5. Remove excess biotin labeling reagent using gel filtration or dialysis.

References

1. J. Wormmeester, F. Stiekema and C. Groot, Immunoselective Cell Separation, Methods Enzymol., 1990, 184, 314.
2. J. J. Leary, D. J. Brigati and D. C. Ward, Rapid and Sensitive Colorimetric Method for Visualizing Biotin-labeled DNA Probes Hybridized to DNA or RNA Immobilized on Nitrocellulose: Bio-blots, Proc. Batl. Acad. Sci. USA, 1983, 80, 4045.
3. W. T. Lee and D. H. Conrad, The Murine Lymphocyte Receptor for IgE. II. Characterization of the Multivalent Nature of the B Lymphocyte Receptor for IgE, J. Exp. Med., 1984, 159, 1790.
4. D. R. Gretch, M. Suter and M. F. Stinski, The use of Biotinylated Monoclonal Antibodies and Streptavidin Affinity Chromatography to Isolate Herpesvirus Hydrophobic Proteins or Glycoproteins, Anal. Biochem., 1987, 163, 270 .
5. M. Shimkus, J. Levy and T.Herman, A Chemically Cleavable Biotinylated Nucleotide: Usefulness in the Recovery of Protein-DNA Complexes from Avidin Affinity Columns, Proc. Natl. Acad. Sci. USA, 1985, 82, 2593.
6. W. J. LaRochelle and S. C. Froehner, Immunochemical Detection of Proteins Biotinylated on Nitrocellulose Replicas, J. Immunol. Methods, 1986, 92, 65.
7. P. S. Anjaneyulu and J. V. Staros, Reactions of N-hydroxysulfosuccinimide Active Esters, Int. J. Pep. Protein Res., 1987, 30, 117.

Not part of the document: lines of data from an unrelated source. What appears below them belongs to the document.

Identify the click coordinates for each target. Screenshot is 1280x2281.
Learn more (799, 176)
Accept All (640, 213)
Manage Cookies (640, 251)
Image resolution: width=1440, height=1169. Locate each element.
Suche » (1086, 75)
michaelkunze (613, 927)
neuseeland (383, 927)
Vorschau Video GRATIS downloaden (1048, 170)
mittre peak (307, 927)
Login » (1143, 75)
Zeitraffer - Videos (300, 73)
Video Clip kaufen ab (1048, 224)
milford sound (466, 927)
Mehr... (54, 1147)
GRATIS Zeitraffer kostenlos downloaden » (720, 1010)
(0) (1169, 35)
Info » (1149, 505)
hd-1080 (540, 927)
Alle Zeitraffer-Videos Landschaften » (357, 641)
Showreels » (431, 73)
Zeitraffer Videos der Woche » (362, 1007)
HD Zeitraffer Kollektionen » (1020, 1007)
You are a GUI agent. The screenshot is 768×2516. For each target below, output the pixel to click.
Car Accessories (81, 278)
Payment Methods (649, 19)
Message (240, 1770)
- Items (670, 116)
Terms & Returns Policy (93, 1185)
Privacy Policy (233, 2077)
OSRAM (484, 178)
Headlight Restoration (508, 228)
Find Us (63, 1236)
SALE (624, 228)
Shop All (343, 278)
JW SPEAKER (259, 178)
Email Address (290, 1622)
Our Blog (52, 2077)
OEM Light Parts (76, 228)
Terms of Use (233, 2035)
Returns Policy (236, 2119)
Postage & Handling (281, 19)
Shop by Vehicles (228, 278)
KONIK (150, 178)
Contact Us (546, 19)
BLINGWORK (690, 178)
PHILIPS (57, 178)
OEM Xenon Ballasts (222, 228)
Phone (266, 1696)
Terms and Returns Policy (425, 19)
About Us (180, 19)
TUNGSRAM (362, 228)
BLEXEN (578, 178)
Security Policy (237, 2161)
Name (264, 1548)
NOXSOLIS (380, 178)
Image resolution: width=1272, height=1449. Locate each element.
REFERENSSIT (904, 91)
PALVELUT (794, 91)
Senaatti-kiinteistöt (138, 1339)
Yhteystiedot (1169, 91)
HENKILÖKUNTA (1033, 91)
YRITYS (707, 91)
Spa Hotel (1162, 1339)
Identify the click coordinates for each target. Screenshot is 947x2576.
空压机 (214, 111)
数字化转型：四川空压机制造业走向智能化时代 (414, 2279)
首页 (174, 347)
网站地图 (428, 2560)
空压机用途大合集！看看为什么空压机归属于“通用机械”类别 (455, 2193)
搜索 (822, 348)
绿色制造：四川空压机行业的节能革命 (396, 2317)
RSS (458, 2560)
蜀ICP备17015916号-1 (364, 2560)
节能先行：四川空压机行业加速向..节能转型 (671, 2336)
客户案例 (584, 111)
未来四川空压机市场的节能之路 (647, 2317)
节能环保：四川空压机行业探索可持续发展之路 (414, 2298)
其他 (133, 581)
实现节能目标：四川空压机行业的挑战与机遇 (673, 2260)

8. H. M. Ingalls, C. M. Goodloe-Holland and E. J. Luna, Junctional Plasma Membrane Domains Isolated from Aggregating Dictyostelium Discoideum Amebae, Proc. Natl. Acad. Sci. USA, 1986, 83, 4779.
9. J. L. Guesdon, T. Ternynck and S. Avrameas, The Use of Avidin-biotin Interaction in Immunoenzymatic Techniques, J. Histochem, Cytochem, 1979, 27, 1131.